- **Activity list**
A) In the news article about the ricin-tainted letters, who was charged in connection with the April letters to Obama, Sen. Roger Wicker and Judge Sadie Holland?
B) Write the next part of the news article about the ricin-tainted letters, picking up after its final sentence.

- **Document extract**

------------------------

By Susan Candiotti, Jason Morris and Mariano Castillo
NEW BOSTON, Texas (CNN) — Federal authorities searched the home of a Texas man on Friday in connection with an investigation into threatening letters tainted with ricin that were sent to President Barack Obama and New York Mayor Michael Bloomberg.
The FBI confirmed late Friday that “very low concentrations” of ricin were on those letters, as well another letter sent this week to Mayors Against Illegal Guns, FBI spokesman Christopher Allen said. Bloomberg founded that group.
FBI agents interviewed the man after his wife contacted authorities, saying she had found suspicious containers in their New Boston home, two law enforcement officials with knowledge of the investigation told CNN. One of the two officials, who spoke on condition of anonymity, said there were questions about what the man’s wife told authorities.
“We’re looking at the credibility of the complainant and using our diligence,” the official said.
Both sources told CNN that the wife told authorities she found a suspicious container and ricin research on their computer.
Word of the search in Texas comes a day after the FBI said its agents were looking for a letter sent to the CIA that they believe is similar to other letters, mailed from Spokane, Washington, that contained the deadly toxin.
At least 10 ricin-laced or suspected ricin-laced letters have been sent to government officials in recent weeks, including Obama.
In April, letters were sent to Obama; Sen. Roger Wicker, R-Mississippi; and Sadie Holland, a judge in Lee County, Mississippi. James Everett Dutschke of Tupelo, Mississippi, has been charged with possession and use of a biological agent in connection with that case.
‘Easily accessible’
Should the public be alarmed?
Not necessarily, analysts say. Just because castor beans and instructions of how to extract ricin are readily available doesn’t mean this toxin is easy to produce or effective, they say.
“The recipe for it is easily accessible on the Internet,” CNN national security analyst Fran Townsend said Thursday on “Piers Morgan Live.” “The basic recipe is not so hard; what’s difficult is weaponizing it.”
Even if a pinpoint of ricin is ingested, it can be fatal within days. And there is no cure. But mailing some poison in an envelope makes for a crude weapon, Townsend said.

------------------------

- **Data**
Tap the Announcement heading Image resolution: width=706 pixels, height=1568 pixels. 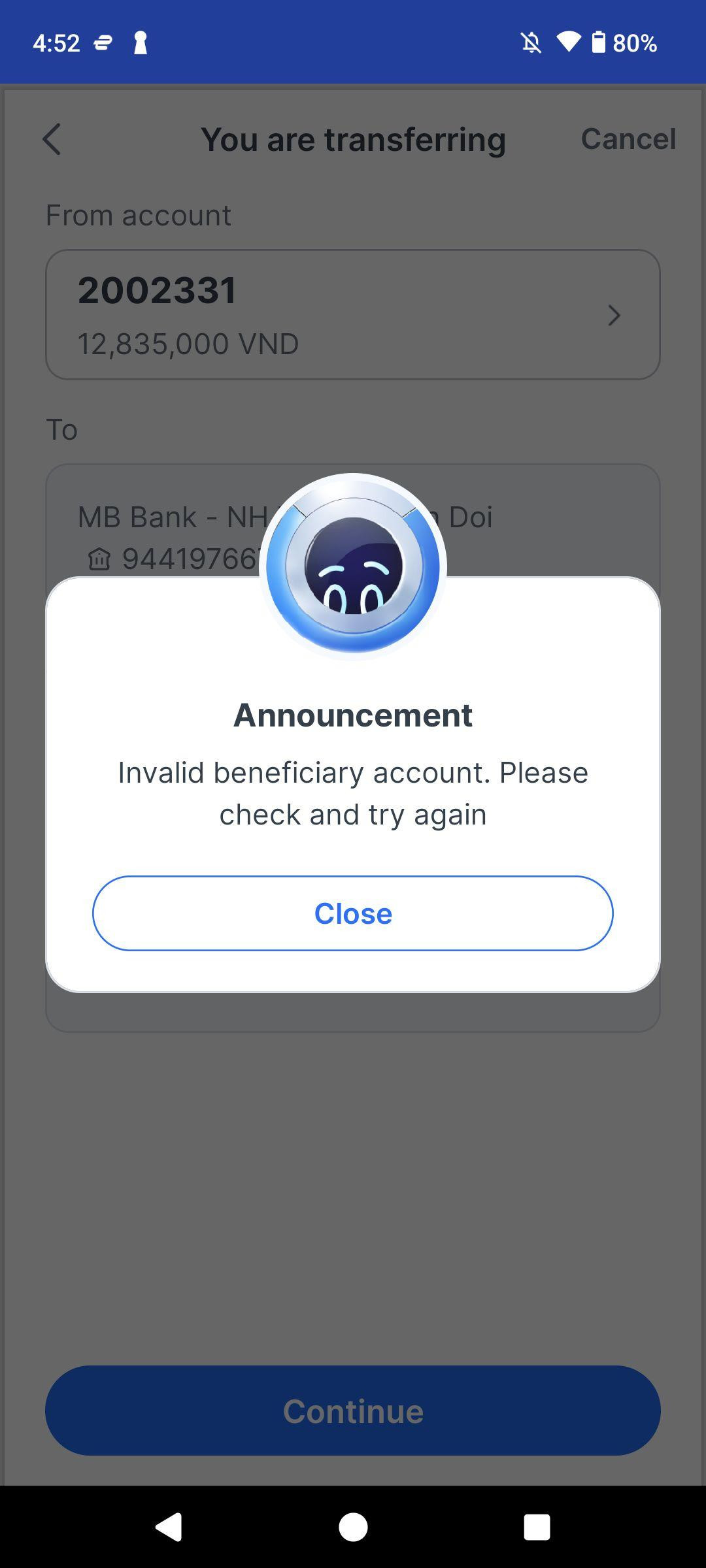353,715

------------------------

- **Responses by item number**
A) James Everett Dutschke of Tupelo, Mississippi, was charged with possession and use of a biological agent.

B)
Former New York City Police Commissioner Bill Bratton put it more bluntly: “Ricin is probably one of the worst ways to try and kill somebody.”
He added, “It’s intended, I think, to attract publicity — which it certainly is — and to potentially intimidate.”
Before this recent spate of suspected ricin letters, eight people had been arrested in the United States since 9/11 for attempting to make the poison with the intent of using it for an act of politically motivated violence, according to terrorism data collected by the New America Foundation. But only two of those individuals succeeded in producing the ricin.
Poor choice
In short, ricin is a poor choice for someone trying to inflict mass casualties because it must be directly injected or ingested in some way by the victim, CNN national security analyst Peter Bergen wrote recently.
Only one person, a Bulgarian dissident, appears to have been a victim of a successful ricin attack in more than three decades, according to Bergen.
It remains unclear what the motivation is behind the recent letters.
The letter sent to Bloomberg and Mayors Against Illegal Guns contained what could be described as an overzealous pro-gun position.
“You will have to kill me and my family before you get my guns,” the letters said, a law enforcement official told CNN. “Anyone wants to come to my house will be shot in the face. The right to bear arms is my constitutional God-given right and I will exercise that right ’til the day I die. What’s in this letter is nothing compared to what I’ve got planned for you,” the note inside each envelope said, according to the official.
CNN obtained a copy of the letter sent to mayors’ gun control group, postmarked May 20 in Shreveport, Louisiana, and the wording matched the account provided by the law enforcement official.
The letter addressed to the president intercepted Wednesday appeared similar to these letters.
The suspected ricin letters in Washington state appear to be a separate incident. These letters were sent to a federal judge, a Spokane post office, Obama and Fairchild Air Force Base, the FBI said.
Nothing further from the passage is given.